Gus Ulil ngaji al-iqtishad fi al-i’tiqad: kebijaksanaan tindakan Tuhan mungkinkah? Kita tahu bahwa tindakan-tindakan Tuhan (af’alullah) adalah tindakan yang langsung berhubungan dengan manusia. Kenapa demikian? Karena wujud konkrit dari tindakan Tuhan adalah seluruh peristiwa di alam raya ini.
Dengan kata lain, kita meyakini, bahwa tidak mungkin sesuatu di alam raya berjalan dengan sendirinya, melainkan karena ada tindakan-tindakan Tuhan di dalamnya. Tentu saja, kata Gus Ulil, yang demikian itu adalah kepercayaan orang beriman (percaya Tuhan); tidak bagi orang atheis.
Misalnya, alam raya ada (wujud) karena sebab ada tindakan-tindakan Tuhan. Bahkan di dalam Alqur’an surat Hud ayat 6 difirmankan:
وَمَا مِنْ دَآبَّةٍ فِى الْاَرْضِ اِلَّا عَلَى اللّٰهِ رِزْقُهَا وَ يَعْلَمُ مُسْتَقَرَّهَا وَمُسْتَوْدَعَهَا ۗ كُلٌّ فِيْ كِتٰبٍ مُّبِيْنٍ
Artinya: “Dan tidak satu pun makhluk bergerak (bernyawa) di bumi ini melainkan semuanya dijamin Allah rezekinya. Dia mengetahui tempat kediamannya dan tempat penyimpanannya. Semua (tertulis) dalam kitab yang nyata (Lauh Mahfuz).” (QS. Hud [11]: 6).

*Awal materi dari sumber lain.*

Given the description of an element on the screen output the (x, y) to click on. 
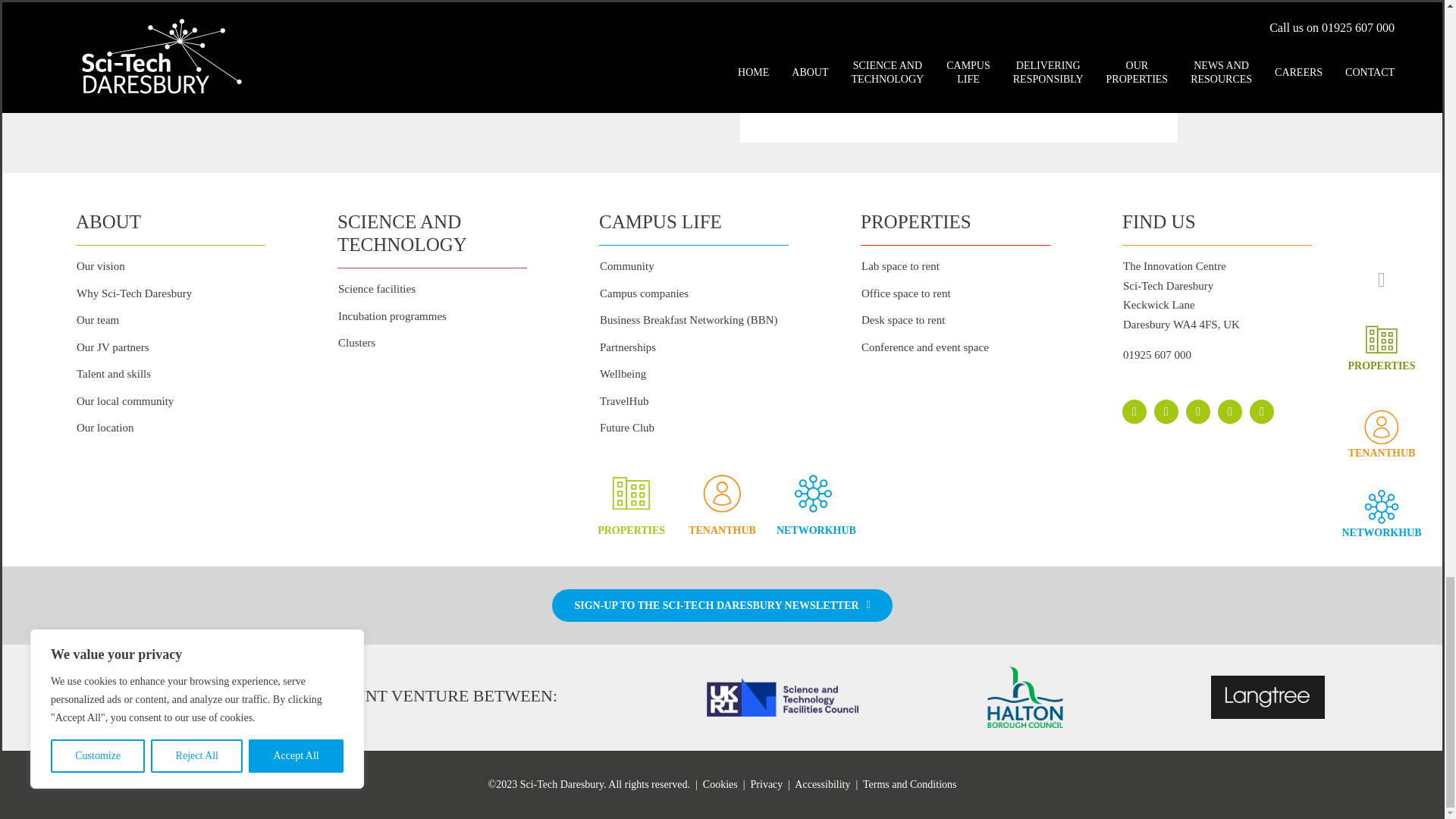
X (1165, 411)
Subscribe for exclusive news and offers (790, 26)
Facebook (1134, 411)
Network (813, 493)
Halton-logo (1025, 697)
Sci-Tech (175, 697)
Instagram (1197, 411)
SEND ENQUIRY (1062, 26)
LinkedIn (1229, 411)
Phone (1261, 411)
STFC-logo (782, 697)
I accept and give my consent to the Privacy Policy. (790, 5)
Langtree-logo (1267, 697)
Tenant (721, 493)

Kata Gus Ulil, memberi rezeki adalah tindakan. Jadi, segala hal yang ada di alam raya ini dalam keyakinan kita adalah tindakan Tuhan. Sama sekali tidak luput dari tindakan Tuhan. Allah SWT berfirman dalam Alqur’an surat Al-Baqarah ayat 255:
اللّٰهُ لَاۤ اِلٰهَ اِلَّا هُوَ الْحَـيُّ الْقَيُّوْمُ ۚ لَا تَأْخُذُهٗ سِنَةٌ وَّلَا نَوْمٌ ۗ لَهٗ مَا فِى السَّمٰوٰتِ وَمَا فِى الْاَرْضِ ۗ مَنْ ذَا الَّذِيْ يَشْفَعُ عِنْدَهٗۤ اِلَّا بِاِذْنِهٖ ۗ يَعْلَمُ مَا بَيْنَ اَيْدِيْهِمْ وَمَا خَلْفَهُمْ ۚ وَلَا يُحِيْطُوْنَ بِشَيْءٍ مِّنْ عِلْمِهٖۤ اِلَّا بِمَا شَآءَ ۚ وَسِعَ كُرْسِيُّهُ السَّمٰوٰتِ وَالْاَرْضَ ۚ وَلَا يَــئُوْدُهٗ حِفْظُهُمَا ۚ وَ هُوَ الْعَلِيُّ الْعَظِيْمُ
Artinya: “Allah, tidak ada tuhan selain Dia. Yang Maha Hidup, yang terus-menerus mengurus (makhluk-Nya), tidak mengantuk dan tidak tidur. Milik-Nya apa yang ada di langit dan apa yang ada di bumi. Tidak ada yang dapat memberi syafaat di sisi-Nya tanpa izin-Nya. Dia mengetahui apa yang di hadapan mereka dan apa yang di belakang mereka dan mereka tidak mengetahui sesuatu apa pun tentang ilmu-Nya melainkan apa yang Dia kehendaki. Kursi-Nya meliputi langit dan bumi. Dan Dia tidak merasa berat memelihara keduanya, dan Dia Maha Tinggi, Maha Besar.” (QS. Al-Baqarah [2]: 255).
Jadi Tuhan tak pernah ngantuk apalagi tidur. Artinya, gerak alam raya ini seluruhnya di dalam pen-tadbiran Tuhan (diselenggarakan Tuhan). Tuhan terlibat secara aktif melalui tindakannya di dalam alam raya.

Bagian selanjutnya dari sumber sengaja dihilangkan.